- Born: Wakefield, Michigan, U.S.
- Occupations: Reality television personality, filmmaker, painter

= Norman Korpi =

American actor

Norman Korpi (born in Wakefield, Michigan) is an American painter, fashion designer, filmmaker and reality television star. He is best known for being one of the original cast members/roommates on the first season of the MTV reality show The Real World.

== Early life and career ==
Korpi grew up in Williamston, Michigan and began painting at an early age. By his early teens, he was painting murals on buildings in the city. He studied painting and photography at the Interlochen Arts Academy; and in 1985 he became a Presidential Scholar in the Arts. By the time of his graduation, one of his sculptures was a permanent part of the collection at the Grand Traverse Center for the Performing Arts.

Korpi studied photography at New York City's Cooper Union; and in 1988 he received full fellowship at Yale's Norfolk program.

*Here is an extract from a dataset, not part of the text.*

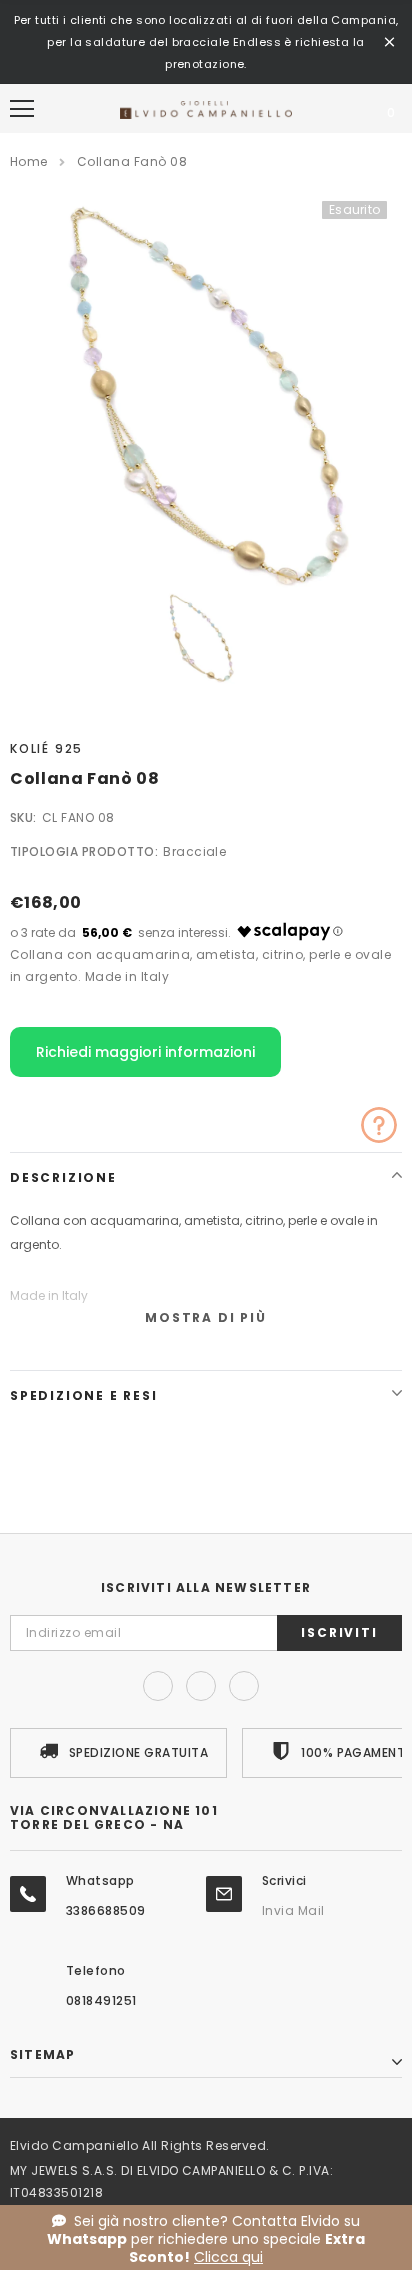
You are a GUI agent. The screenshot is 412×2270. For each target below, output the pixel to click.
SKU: (23, 817)
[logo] (206, 108)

In 1992, Korpi co-developed a clothing and furnishings design firm called Gouda. Their jacket outerwear line, called State to State, became popular enough to be sold at outlets like Sharper Image and Bloomingdales, and were worn in public by people including Barbara Bush and rapper Yo-Yo.

==The Real World==
In May 1992, Korpi was chosen as one of the cast members on MTV's The Real World. The show was filmed in New York City, where Korpi was placed in a loft with six strangers (and his dog Gouda, the namesake of his design firm). His housemates included a female rapper, a fitness model, an alternative music singer and an aspiring dancer from Alabama. Korpi was one of the first openly gay people to appear on television, though the show portrayed him as being bisexual. One of the men Korpi dated was Charles Perez, who would later go on to host a talk show.

==After The Real World==
Korpi has participated in a variety of Real World-related projects, including two seasons of The Real World/Road Rules Challenge.

He has branched off into commercial design. He began work in advertising and ultimately created Gay Entertainment Television. He has freelanced in production design for numerous television programs, including the Academy Awards.

In 1997, Korpi formed a production company called Fruit Films. Their first project was an independent film called The Wedding Video; it was a mockumentary about Korpi having a gay wedding, and the behind-the-scenes drama that unfolded. It featured many alumni of The Real World. The film was released in 2001.

Korpi revealed on episode four of The Real World Homecoming: New York that during the COVID-19 crisis of 2020 he had fallen into financial ruin, having lost all streams of income. At the time of filming he had lost his home and his possessions were being put on the street.